The Life of Jesus eBook

This eBook from the Gutenberg Project consists of approximately 409 pages of information about The Life of Jesus.

This odious society could not fail to weigh heavily on the tender and susceptible minds of the north.  The contempt of the Hierosolymites for the Galileans rendered the separation still more complete.  In the beautiful temple which was the object of all their desires, they often only met with insult.  A verse of the pilgrim’s psalm,[1] “I had rather be a doorkeeper in the house of my God,” seemed made expressly for them.  A contemptuous priesthood laughed at their simple devotion, as formerly in Italy the clergy, familiarized with the sanctuaries, witnessed coldly and almost jestingly the fervor of the pilgrim come from afar.  The Galileans spoke a rather corrupt dialect; their pronunciation was vicious; they confounded the different aspirations of letters, which led to mistakes which were much laughed at.[2] In religion, they were considered as ignorant and somewhat heterodox;[3] the expression, “foolish Galileans,” had become proverbial.[4] It was believed (not without reason) that they were not of pure Jewish blood, and no one expected Galilee to produce a prophet.[5] Placed thus on the confines of Judaism, and almost outside of it, the poor Galileans had only one badly interpreted passage in Isaiah to build their hopes upon.[6] “Land of Zebulon, and land of Naphtali, way of the sea, Galilee of the nations!  The people that walked in darkness have seen a great light:  they that dwell in the land of the shadow of death, upon them hath the light shined.”  The reputation of the native city of Jesus was particularly bad.  It was a popular proverb, “Can there any good thing come out of Nazareth?"[7]

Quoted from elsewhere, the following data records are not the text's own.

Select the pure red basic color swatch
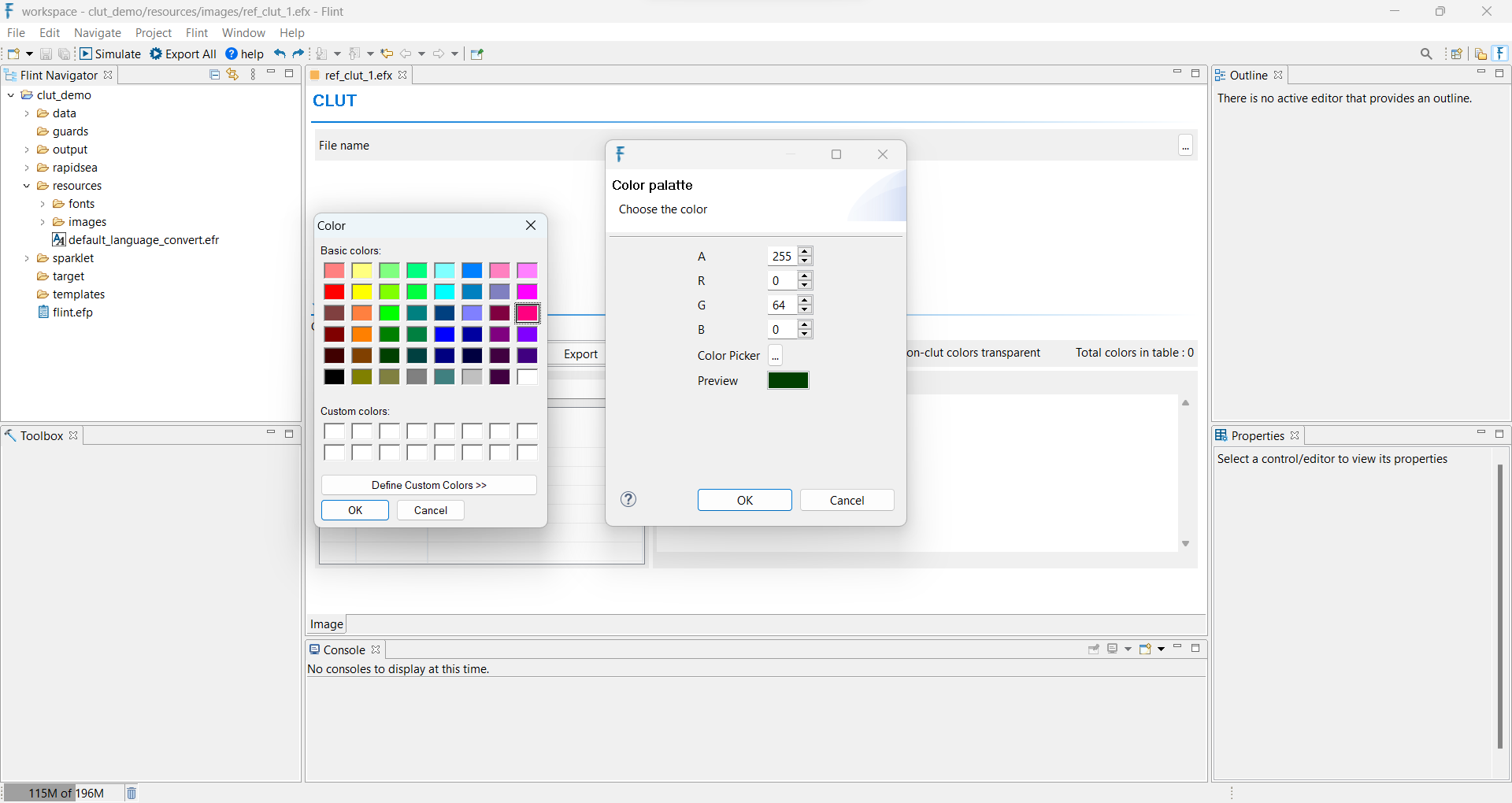(334, 291)
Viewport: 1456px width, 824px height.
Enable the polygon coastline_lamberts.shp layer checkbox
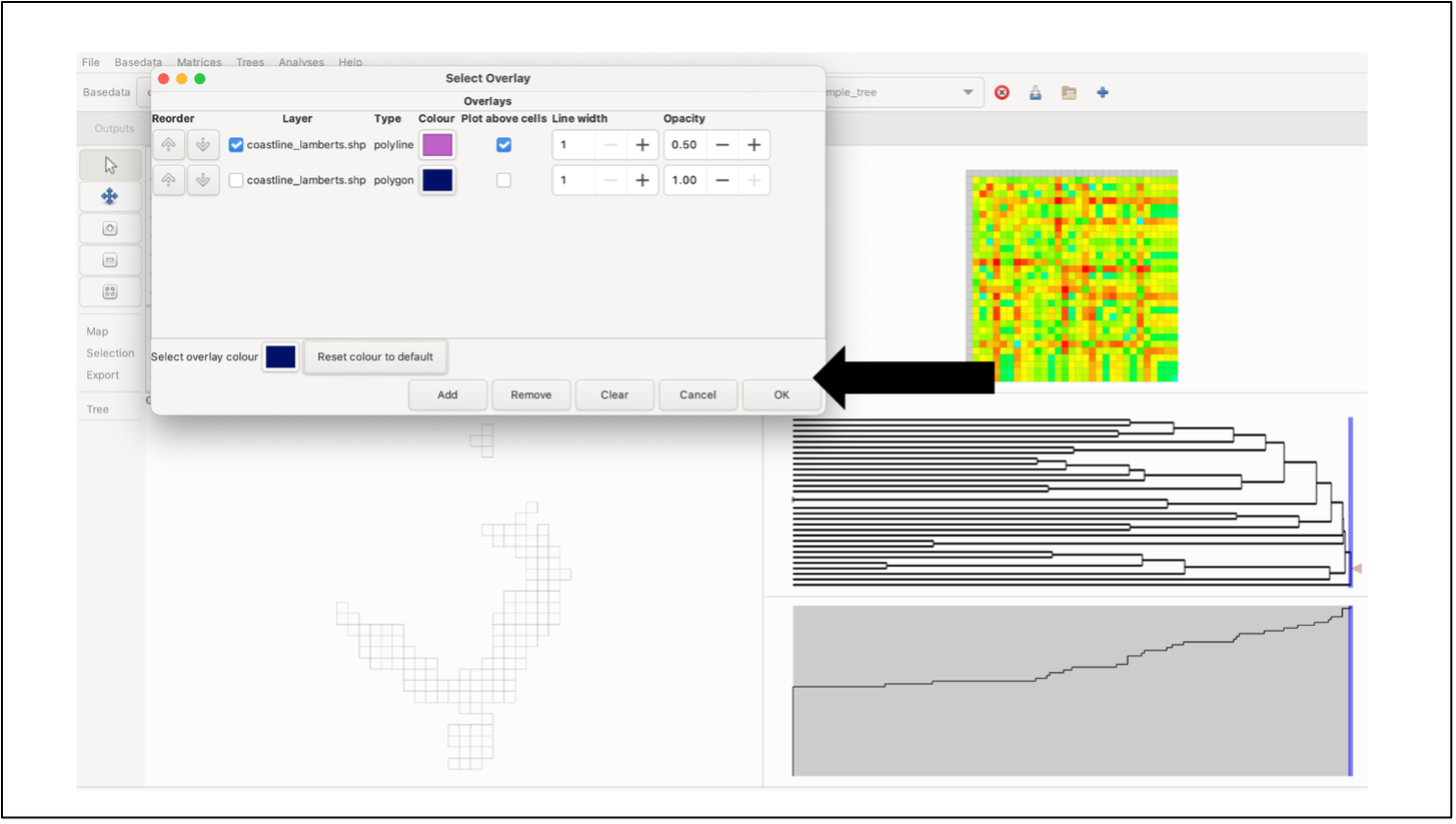tap(236, 180)
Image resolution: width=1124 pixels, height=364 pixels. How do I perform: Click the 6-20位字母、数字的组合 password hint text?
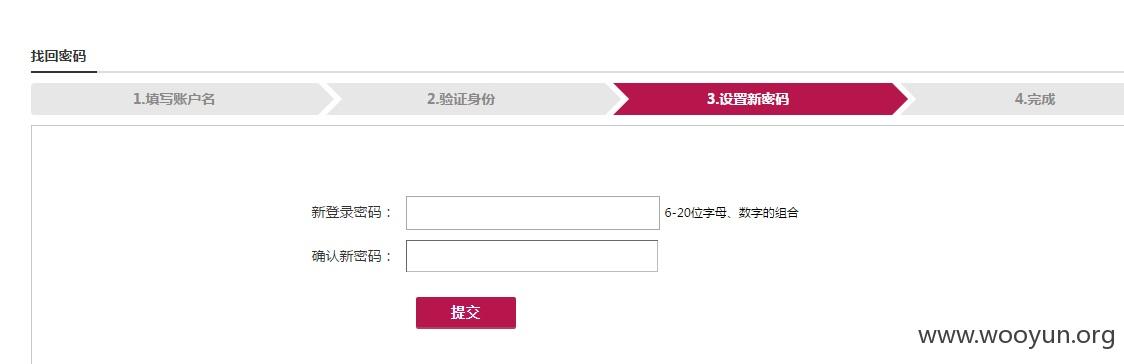coord(731,213)
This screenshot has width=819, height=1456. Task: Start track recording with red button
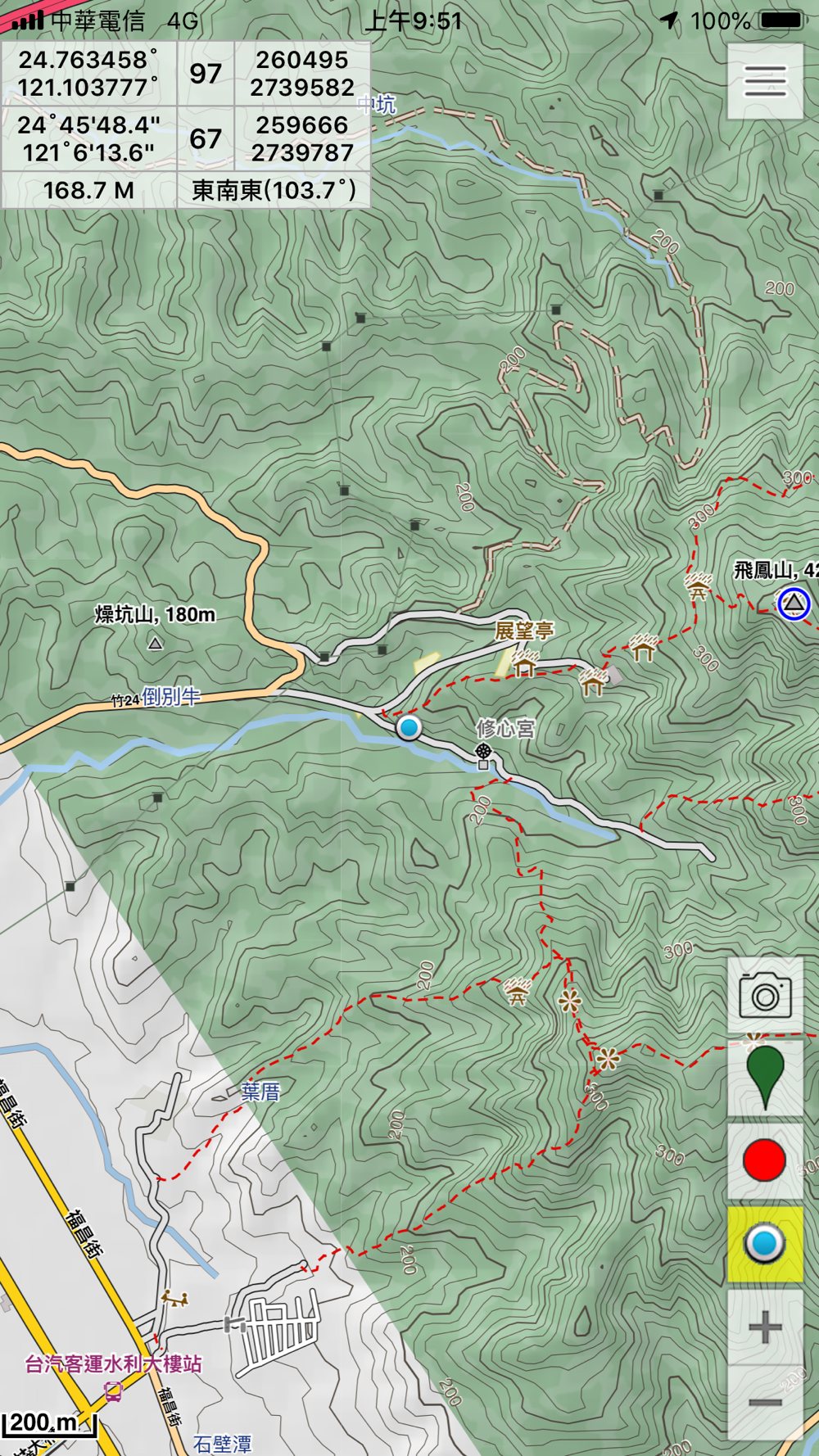pos(765,1160)
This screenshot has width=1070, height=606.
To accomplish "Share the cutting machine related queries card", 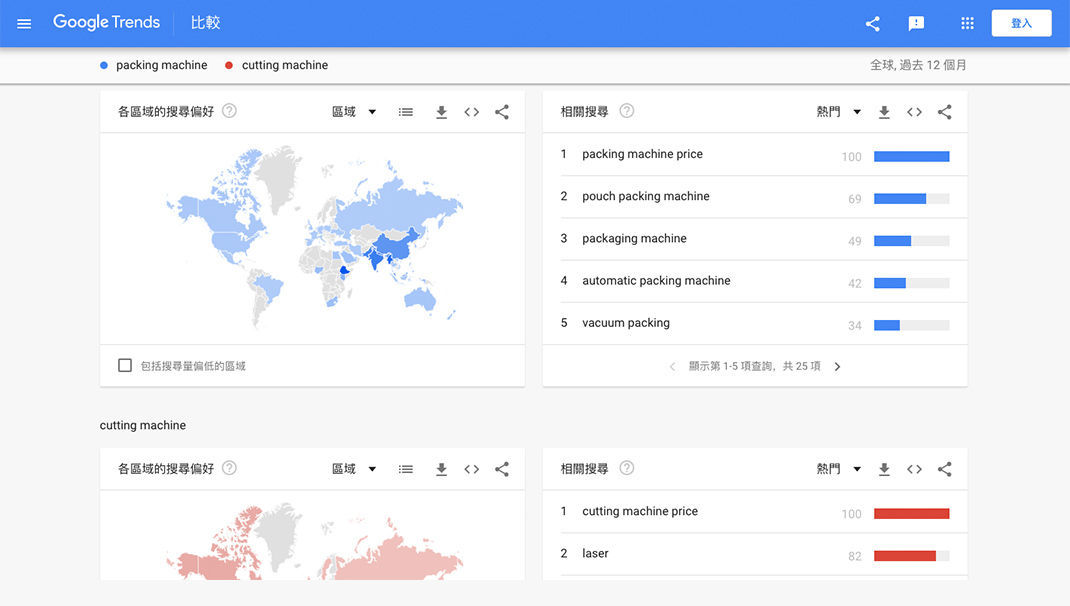I will tap(944, 469).
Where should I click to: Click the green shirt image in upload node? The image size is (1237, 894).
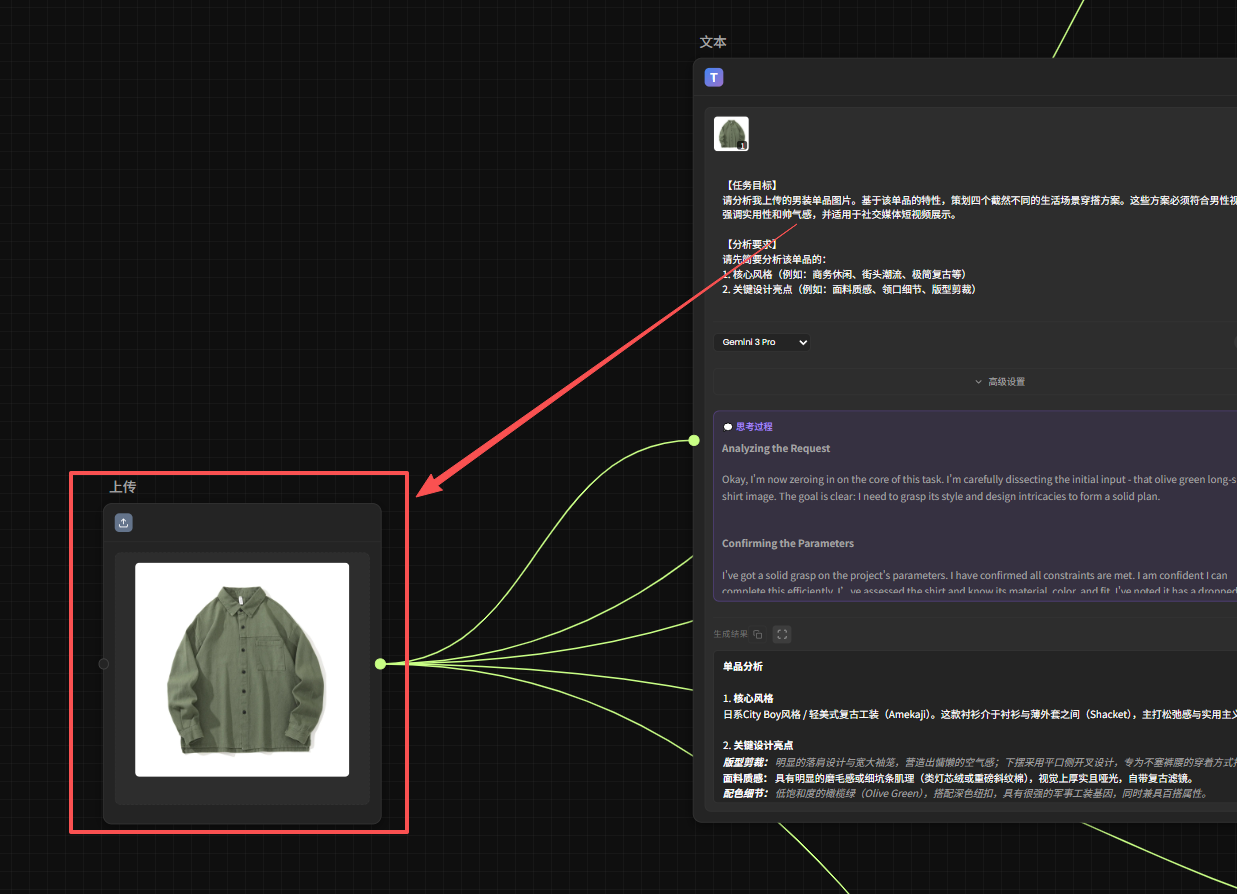pos(242,669)
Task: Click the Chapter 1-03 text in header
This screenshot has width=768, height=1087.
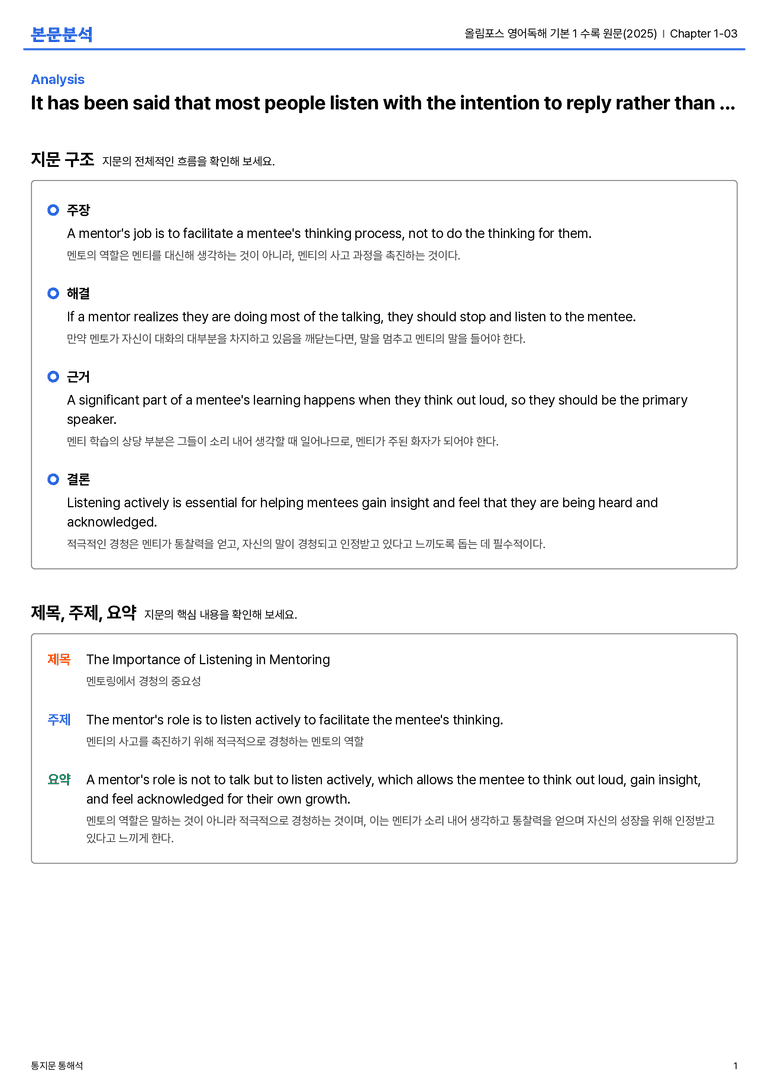Action: (x=704, y=33)
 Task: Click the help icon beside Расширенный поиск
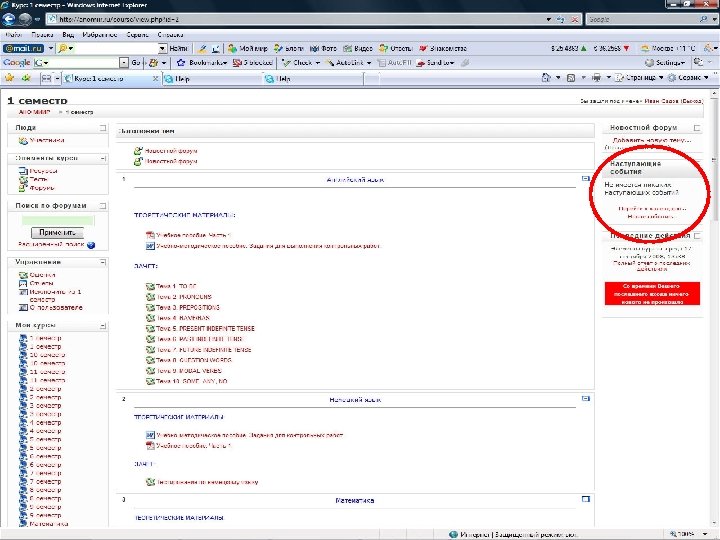(91, 244)
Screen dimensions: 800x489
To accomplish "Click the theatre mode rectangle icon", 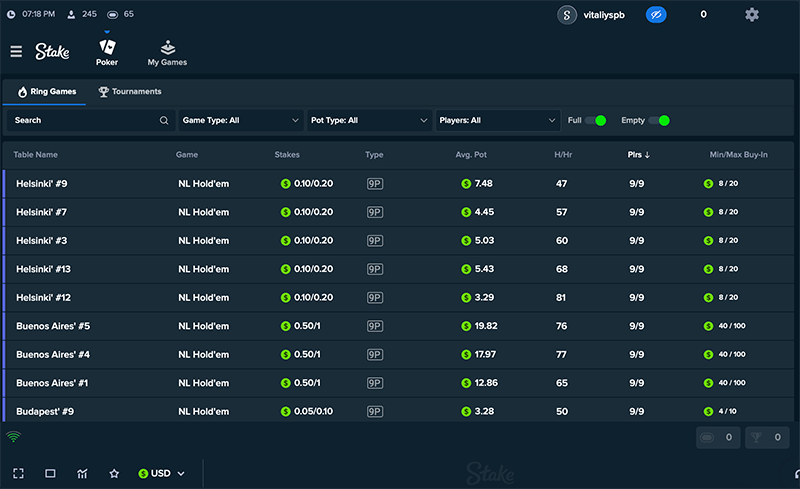I will point(50,473).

[Footnote 1:  Ps. lxxxiv. (Vulg. lxxxiii.) 11.]

[Footnote 2:  Matt. xxvi. 73; Mark xiv. 70; Acts ii. 7; Talm. of Bab., Erubin, 53 a, and following; Bereschith Rabba, 26 c.]

[Footnote 3:  Passage from the treatise Erubin, loc. cit.]

[Footnote 4:  Erubin, loc. cit., 53 b.]

[Footnote 5:  John vii. 52.]

[Footnote 6:  Isa. ix. 1, 2; Matt. iv. 13, and following.]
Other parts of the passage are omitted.